▶

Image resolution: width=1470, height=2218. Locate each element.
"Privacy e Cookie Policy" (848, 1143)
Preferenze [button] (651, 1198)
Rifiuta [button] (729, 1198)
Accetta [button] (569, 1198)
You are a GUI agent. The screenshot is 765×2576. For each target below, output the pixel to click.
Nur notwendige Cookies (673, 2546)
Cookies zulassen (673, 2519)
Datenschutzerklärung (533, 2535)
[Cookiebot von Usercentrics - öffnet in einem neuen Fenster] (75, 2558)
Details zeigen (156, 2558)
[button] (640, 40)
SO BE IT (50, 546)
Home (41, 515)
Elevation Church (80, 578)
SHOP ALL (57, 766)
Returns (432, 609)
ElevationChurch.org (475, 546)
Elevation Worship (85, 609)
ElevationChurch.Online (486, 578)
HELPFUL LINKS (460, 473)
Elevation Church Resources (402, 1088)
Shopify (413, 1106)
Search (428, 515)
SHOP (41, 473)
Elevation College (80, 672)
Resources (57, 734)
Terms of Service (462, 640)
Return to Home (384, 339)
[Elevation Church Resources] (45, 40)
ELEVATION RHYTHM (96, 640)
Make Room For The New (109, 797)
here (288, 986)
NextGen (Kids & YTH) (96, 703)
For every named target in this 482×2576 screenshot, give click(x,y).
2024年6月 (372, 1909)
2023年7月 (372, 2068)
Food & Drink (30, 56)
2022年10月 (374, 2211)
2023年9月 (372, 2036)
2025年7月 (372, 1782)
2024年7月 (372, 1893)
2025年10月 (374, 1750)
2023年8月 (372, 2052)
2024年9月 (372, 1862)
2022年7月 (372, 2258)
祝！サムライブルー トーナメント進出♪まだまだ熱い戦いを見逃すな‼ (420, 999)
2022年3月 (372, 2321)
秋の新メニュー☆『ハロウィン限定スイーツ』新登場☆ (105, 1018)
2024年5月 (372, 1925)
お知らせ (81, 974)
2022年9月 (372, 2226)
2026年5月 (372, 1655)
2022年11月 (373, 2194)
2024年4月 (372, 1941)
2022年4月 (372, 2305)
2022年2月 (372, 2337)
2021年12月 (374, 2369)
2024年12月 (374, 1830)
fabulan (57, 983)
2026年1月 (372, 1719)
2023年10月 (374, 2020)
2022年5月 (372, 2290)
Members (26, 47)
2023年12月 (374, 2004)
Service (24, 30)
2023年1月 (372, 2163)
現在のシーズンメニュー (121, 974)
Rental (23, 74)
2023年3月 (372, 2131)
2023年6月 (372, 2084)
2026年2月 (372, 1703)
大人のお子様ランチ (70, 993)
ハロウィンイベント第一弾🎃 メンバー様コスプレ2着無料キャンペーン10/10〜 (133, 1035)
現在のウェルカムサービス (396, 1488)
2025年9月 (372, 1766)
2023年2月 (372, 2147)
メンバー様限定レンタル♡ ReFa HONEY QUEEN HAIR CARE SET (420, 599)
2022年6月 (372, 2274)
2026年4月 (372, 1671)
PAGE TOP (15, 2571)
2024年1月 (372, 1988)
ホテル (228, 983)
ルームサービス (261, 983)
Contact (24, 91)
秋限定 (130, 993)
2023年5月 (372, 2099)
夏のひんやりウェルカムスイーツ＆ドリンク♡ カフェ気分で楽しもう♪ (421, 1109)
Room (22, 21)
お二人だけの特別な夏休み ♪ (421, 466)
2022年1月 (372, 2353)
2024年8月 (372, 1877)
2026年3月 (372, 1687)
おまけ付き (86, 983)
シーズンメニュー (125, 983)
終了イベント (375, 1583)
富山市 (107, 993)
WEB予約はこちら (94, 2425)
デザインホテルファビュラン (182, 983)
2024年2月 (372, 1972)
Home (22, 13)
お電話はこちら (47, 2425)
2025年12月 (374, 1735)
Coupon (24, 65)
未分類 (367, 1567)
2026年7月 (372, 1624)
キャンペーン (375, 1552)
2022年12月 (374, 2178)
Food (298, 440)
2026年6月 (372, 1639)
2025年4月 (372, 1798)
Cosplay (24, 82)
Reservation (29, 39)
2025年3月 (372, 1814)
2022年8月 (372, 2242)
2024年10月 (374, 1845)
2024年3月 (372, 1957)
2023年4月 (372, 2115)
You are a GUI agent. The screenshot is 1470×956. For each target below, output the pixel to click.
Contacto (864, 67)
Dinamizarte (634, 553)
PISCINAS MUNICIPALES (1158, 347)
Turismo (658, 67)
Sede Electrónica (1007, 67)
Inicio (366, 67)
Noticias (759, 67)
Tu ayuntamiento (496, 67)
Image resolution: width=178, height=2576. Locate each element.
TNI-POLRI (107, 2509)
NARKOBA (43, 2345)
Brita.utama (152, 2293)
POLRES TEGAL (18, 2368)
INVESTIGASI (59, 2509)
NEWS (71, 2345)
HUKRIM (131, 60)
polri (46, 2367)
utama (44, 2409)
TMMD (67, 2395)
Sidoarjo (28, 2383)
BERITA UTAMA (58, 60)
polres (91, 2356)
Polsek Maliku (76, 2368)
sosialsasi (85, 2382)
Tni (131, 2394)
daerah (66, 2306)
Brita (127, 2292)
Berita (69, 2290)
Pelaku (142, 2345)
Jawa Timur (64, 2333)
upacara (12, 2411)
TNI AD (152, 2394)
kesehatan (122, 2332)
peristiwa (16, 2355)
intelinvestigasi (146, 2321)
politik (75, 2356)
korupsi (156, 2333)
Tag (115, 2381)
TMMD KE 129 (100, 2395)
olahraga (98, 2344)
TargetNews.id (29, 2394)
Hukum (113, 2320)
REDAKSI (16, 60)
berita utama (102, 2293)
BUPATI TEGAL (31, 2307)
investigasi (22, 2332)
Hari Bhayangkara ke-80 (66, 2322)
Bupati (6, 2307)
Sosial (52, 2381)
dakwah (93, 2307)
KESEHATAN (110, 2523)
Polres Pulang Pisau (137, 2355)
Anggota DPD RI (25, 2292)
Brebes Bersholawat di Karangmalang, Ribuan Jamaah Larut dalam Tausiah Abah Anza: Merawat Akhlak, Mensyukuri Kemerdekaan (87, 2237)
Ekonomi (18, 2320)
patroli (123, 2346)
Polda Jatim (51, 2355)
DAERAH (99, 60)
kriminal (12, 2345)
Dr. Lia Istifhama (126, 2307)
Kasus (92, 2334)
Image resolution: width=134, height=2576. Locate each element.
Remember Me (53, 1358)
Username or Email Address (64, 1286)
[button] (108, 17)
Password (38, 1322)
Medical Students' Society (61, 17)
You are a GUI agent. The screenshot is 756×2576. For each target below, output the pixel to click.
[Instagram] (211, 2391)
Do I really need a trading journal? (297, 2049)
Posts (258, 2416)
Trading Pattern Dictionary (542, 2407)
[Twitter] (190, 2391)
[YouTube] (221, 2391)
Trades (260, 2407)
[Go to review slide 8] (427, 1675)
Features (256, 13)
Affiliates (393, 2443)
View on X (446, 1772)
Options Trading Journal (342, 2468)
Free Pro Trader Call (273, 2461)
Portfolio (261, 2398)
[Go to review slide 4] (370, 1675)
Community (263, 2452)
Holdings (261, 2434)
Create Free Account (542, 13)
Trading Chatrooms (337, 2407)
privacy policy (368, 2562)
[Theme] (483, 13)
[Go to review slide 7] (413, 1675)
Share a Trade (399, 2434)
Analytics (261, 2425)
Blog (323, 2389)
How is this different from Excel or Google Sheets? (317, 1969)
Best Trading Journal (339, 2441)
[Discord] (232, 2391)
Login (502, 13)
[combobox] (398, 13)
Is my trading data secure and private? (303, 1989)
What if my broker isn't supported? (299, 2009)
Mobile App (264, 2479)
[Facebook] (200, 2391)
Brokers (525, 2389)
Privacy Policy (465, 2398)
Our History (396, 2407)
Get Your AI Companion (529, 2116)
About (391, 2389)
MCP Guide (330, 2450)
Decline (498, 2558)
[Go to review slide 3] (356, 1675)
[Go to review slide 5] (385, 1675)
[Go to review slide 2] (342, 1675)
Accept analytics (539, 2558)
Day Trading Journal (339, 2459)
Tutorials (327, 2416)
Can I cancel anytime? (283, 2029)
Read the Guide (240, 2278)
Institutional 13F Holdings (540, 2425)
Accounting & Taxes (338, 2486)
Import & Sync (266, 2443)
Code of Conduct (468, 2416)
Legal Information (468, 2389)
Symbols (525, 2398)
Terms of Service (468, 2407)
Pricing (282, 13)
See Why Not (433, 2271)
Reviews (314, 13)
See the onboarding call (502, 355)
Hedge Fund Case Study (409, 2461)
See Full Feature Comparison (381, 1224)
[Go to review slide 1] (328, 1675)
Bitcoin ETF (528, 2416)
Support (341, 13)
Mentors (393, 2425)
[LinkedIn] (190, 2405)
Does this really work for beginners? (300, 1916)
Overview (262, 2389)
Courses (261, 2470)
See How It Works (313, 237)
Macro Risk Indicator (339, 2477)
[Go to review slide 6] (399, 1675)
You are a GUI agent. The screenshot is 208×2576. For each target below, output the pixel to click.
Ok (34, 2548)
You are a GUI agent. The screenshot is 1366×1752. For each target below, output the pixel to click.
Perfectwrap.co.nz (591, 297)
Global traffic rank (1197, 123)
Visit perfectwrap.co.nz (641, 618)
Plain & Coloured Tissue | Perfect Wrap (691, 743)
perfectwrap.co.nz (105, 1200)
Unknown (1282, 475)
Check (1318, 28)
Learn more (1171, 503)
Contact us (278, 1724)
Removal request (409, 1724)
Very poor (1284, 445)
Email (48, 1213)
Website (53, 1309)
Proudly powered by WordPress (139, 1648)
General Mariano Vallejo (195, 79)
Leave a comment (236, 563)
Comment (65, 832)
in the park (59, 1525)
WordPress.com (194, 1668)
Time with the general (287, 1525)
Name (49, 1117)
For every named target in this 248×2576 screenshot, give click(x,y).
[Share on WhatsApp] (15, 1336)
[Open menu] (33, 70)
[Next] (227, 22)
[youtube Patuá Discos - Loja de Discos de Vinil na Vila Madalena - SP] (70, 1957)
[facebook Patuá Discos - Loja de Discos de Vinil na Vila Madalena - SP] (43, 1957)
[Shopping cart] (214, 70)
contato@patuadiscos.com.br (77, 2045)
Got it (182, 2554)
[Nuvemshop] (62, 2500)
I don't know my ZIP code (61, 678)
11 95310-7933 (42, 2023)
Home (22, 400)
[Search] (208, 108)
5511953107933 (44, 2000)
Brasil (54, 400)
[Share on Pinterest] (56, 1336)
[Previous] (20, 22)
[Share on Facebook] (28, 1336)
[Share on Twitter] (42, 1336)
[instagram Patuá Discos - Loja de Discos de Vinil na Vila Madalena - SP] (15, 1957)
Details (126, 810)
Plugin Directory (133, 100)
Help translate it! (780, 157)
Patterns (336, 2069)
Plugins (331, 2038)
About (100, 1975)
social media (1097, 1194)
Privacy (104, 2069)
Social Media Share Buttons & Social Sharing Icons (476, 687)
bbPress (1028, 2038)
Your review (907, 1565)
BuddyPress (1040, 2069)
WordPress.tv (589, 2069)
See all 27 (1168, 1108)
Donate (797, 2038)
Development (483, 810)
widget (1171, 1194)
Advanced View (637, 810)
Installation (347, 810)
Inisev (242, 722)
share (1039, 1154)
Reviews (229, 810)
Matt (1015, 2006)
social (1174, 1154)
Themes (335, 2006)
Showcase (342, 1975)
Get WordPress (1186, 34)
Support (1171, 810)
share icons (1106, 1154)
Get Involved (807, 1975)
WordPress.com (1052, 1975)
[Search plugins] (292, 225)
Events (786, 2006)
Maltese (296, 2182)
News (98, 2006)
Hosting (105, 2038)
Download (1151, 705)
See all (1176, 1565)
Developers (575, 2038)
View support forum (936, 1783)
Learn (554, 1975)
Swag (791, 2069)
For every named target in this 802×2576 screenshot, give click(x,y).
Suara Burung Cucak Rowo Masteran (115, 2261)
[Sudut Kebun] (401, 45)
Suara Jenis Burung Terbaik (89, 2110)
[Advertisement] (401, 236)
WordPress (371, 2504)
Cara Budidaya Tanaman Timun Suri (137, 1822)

◀

▸ WHAT THE TASK ASKS
In the records above, find the line with "Analytics (261, 2425)"; write out exactly that line and each one after it, stopping after the line with "perfectwrap.co.nz (105, 1200)".

▸ YOUR SOLUTION
Analytics (261, 2425)
Blog (323, 2389)
How is this different from Excel or Google Sheets? (317, 1969)
Best Trading Journal (339, 2441)
[Discord] (232, 2391)
Login (502, 13)
[combobox] (398, 13)
Is my trading data secure and private? (303, 1989)
What if my broker isn't supported? (299, 2009)
Mobile App (264, 2479)
[Facebook] (200, 2391)
Brokers (525, 2389)
Privacy Policy (465, 2398)
Our History (396, 2407)
Get Your AI Companion (529, 2116)
About (391, 2389)
MCP Guide (330, 2450)
Decline (498, 2558)
[Go to review slide 3] (356, 1675)
[Go to review slide 5] (385, 1675)
[Go to review slide 2] (342, 1675)
Accept analytics (539, 2558)
Day Trading Journal (339, 2459)
Tutorials (327, 2416)
Can I cancel anytime? (283, 2029)
Read the Guide (240, 2278)
Institutional 13F Holdings (540, 2425)
Accounting & Taxes (338, 2486)
Import & Sync (266, 2443)
Code of Conduct (468, 2416)
Legal Information (468, 2389)
Symbols (525, 2398)
Terms of Service (468, 2407)
Pricing (282, 13)
See Why Not (433, 2271)
Reviews (314, 13)
See the onboarding call (502, 355)
Hedge Fund Case Study (409, 2461)
See Full Feature Comparison (381, 1224)
[Go to review slide 1] (328, 1675)
Bitcoin ETF (528, 2416)
Support (341, 13)
Mentors (393, 2425)
[LinkedIn] (190, 2405)
Does this really work for beginners? (300, 1916)
Overview (262, 2389)
Courses (261, 2470)
See How It Works (313, 237)
Macro Risk Indicator (339, 2477)
[Go to review slide 6] (399, 1675)
You are a GUI agent. The screenshot is 208×2576. For each target below, output the pixel to click.
Ok (34, 2548)
You are a GUI agent. The screenshot is 1366×1752. For each target below, output the pixel to click.
Perfectwrap.co.nz (591, 297)
Global traffic rank (1197, 123)
Visit perfectwrap.co.nz (641, 618)
Plain & Coloured Tissue | Perfect Wrap (691, 743)
perfectwrap.co.nz (105, 1200)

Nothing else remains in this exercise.